Riding on newer tyres, Gisbergen consistently set the fastest lap times in the closing twenty laps before catching leader Justin Haley. Despite a late caution for Bubba Wallace and Ricky Stenhouse Jr.‘s crash that triggered overtime, Gisbergen cleared Haley after just two corners and pulled away for the walk-off win.
He is the first driver in NASCAR’s modern era to win in his Cup début and seventh all time at the top level after Jim Roper (1949, inaugural Cup race), Jack White (1949), Harold Kite (1950), Leon Sales (1950), Marvin Burke (1951), and Johnny Rutherford (1963).
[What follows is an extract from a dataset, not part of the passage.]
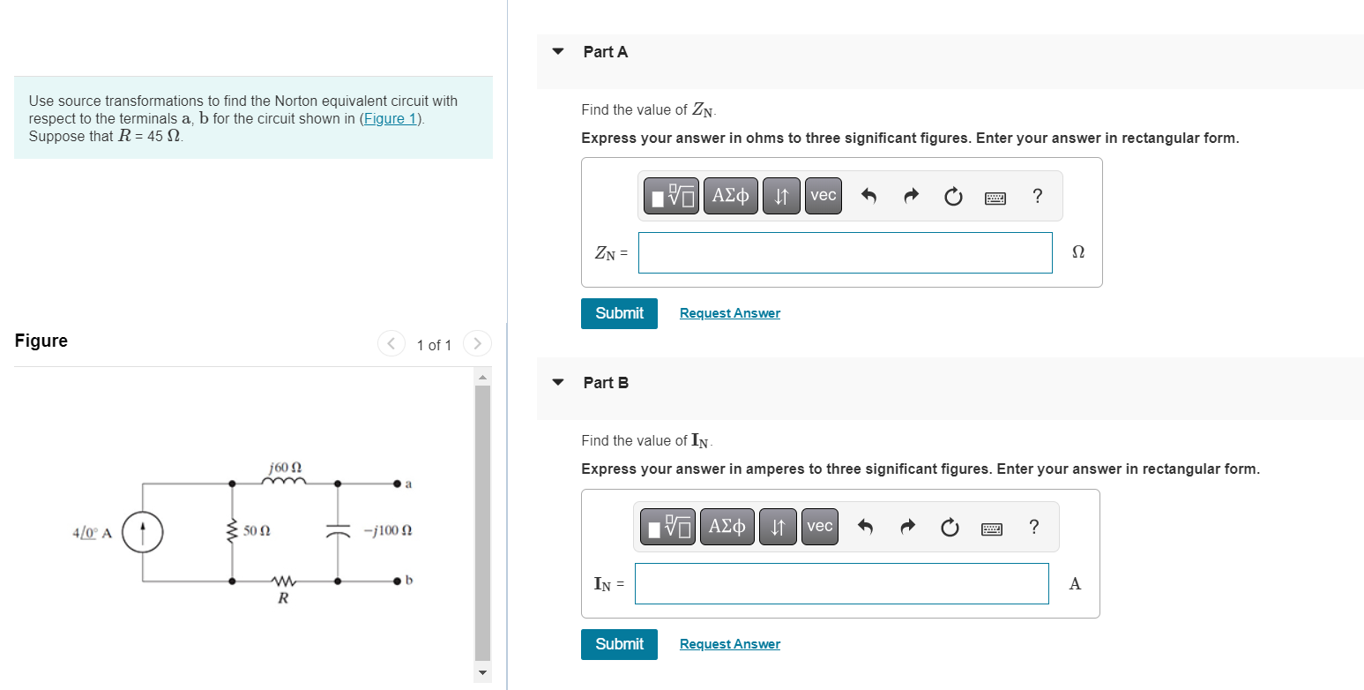The height and width of the screenshot is (690, 1364).
Task: Open the Greek symbols menu in Part A
Action: coord(731,196)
The Kiwi also joins fellow Supercar veteran Marcos Ambrose, Mario Andretti, Juan Pablo Montoya, Earl Ross, and Trackhouse Racing team-mate Daniel Suárez as the six international-born Cup winners.
Trackhouse’s #91, operated as part of PROJECT91 to attract global racing stars to NASCAR, became the first part-time Cup vehicle to visit Victory Lane since Wood Brothers Racing‘s #21 won the 2011 Daytona 500 with Trevor Bayne. The number had also last won a Cup race in 1953 at Hickory courtesy of Tim Flock.
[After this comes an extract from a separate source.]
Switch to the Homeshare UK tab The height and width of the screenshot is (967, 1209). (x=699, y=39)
“This was so cool. This is what you dream of. Hopefully I can come and do more,” said Gisbergen. While his Supercars obligations keep him in Australia for 2024, the triple champion has been keen about committing to NASCAR on a more regular basis afterwards. “When we had that back strategy back to eighteenth, I started to worry a bit but had some full stands on some people and the racing was really good, everyone was respectful. It was tough but a lot of fun.